[Task input]
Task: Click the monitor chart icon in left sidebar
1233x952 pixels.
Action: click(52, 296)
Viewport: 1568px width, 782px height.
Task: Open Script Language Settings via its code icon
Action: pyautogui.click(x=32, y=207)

[Your assignment]
Give back the material above without altering a single word.

[Task output]
Task: Click the monitor chart icon in left sidebar
1233x952 pixels.
Action: click(52, 296)
Viewport: 1568px width, 782px height.
Task: Open Script Language Settings via its code icon
Action: pyautogui.click(x=32, y=207)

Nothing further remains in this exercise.